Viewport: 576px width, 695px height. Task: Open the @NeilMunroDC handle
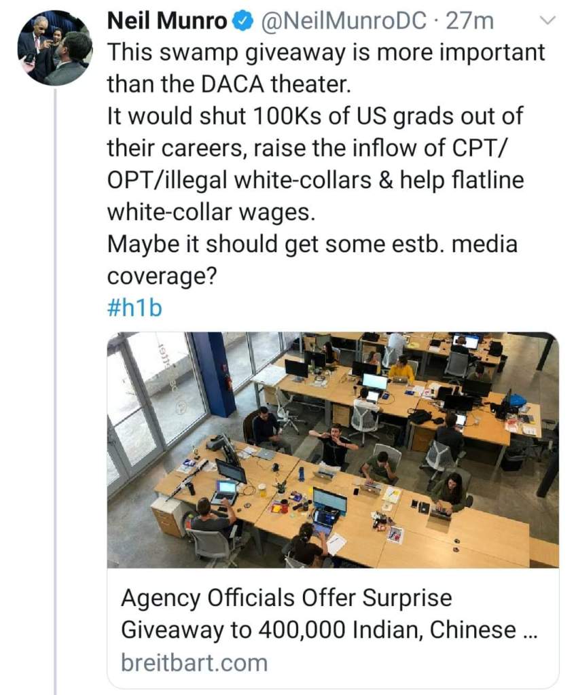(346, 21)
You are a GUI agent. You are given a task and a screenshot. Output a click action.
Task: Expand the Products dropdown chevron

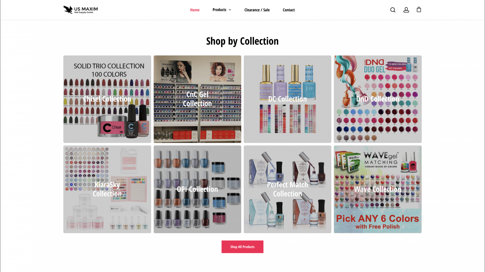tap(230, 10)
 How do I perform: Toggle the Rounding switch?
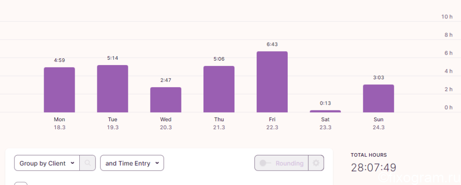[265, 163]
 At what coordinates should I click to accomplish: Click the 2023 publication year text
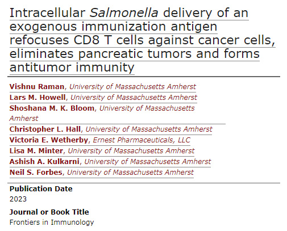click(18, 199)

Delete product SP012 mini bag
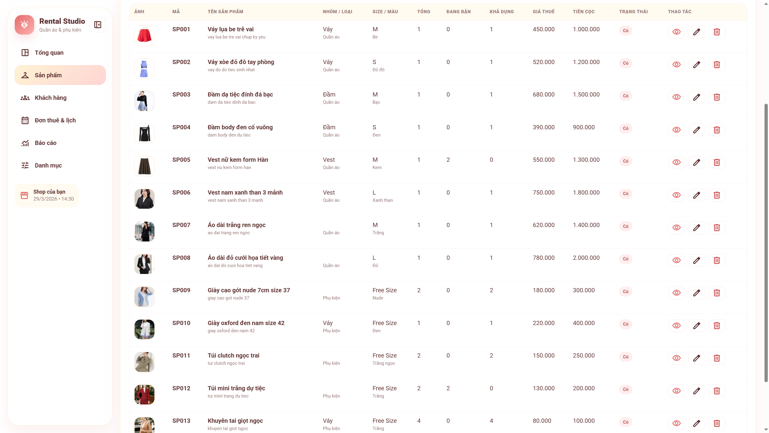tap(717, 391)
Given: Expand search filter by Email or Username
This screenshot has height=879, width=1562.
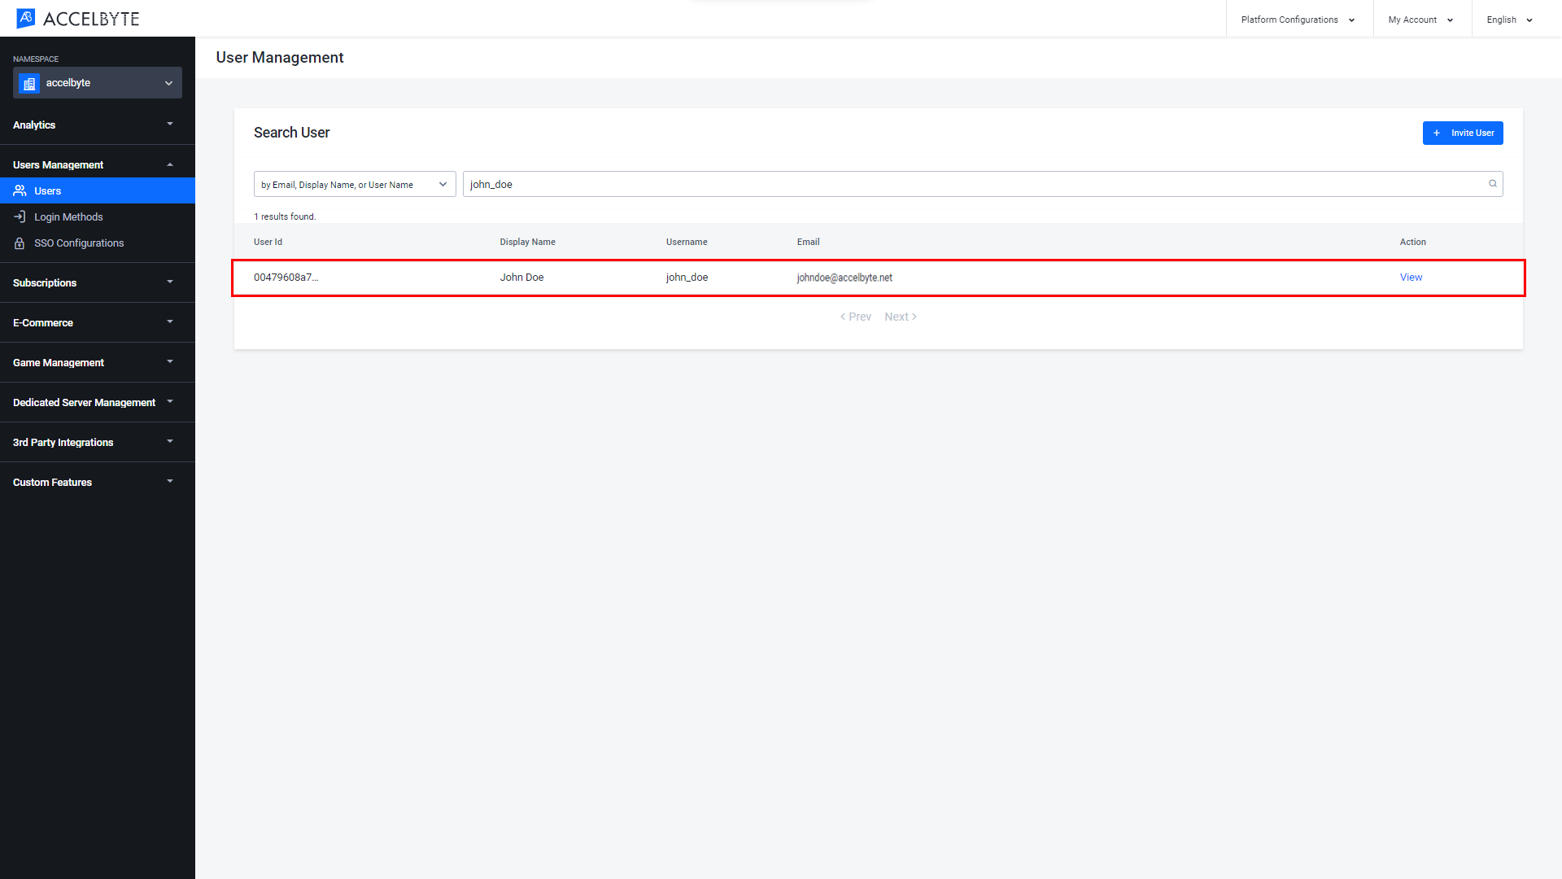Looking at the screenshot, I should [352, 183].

○ ○ ○

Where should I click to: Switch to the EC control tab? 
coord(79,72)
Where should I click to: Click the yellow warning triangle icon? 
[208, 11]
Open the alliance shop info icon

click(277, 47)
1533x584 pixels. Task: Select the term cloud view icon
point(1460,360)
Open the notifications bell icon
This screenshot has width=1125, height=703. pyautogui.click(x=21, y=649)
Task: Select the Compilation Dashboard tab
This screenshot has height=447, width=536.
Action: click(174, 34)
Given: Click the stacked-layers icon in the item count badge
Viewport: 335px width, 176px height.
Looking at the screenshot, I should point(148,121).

○ ○ ○

> _GIVEN INSTRUCTION_:
Rewrite the material above, from the line containing "At what coordinates" through the line containing "Looking at the screenshot, I should [352, 183].", inclusive, as a JSON list of strings with one string per line and blank lines omitted. Leave the pictures out of the answer.

> _CORRECT RESULT_:
[
  " At what coordinates should I click to accomplish: Click the 2023 publication year text",
  "click(18, 199)",
  "Delete product SP012 mini bag",
  "tap(717, 391)",
  "Given: Expand search filter by Email or Username",
  "This screenshot has height=879, width=1562.",
  "Looking at the screenshot, I should [352, 183]."
]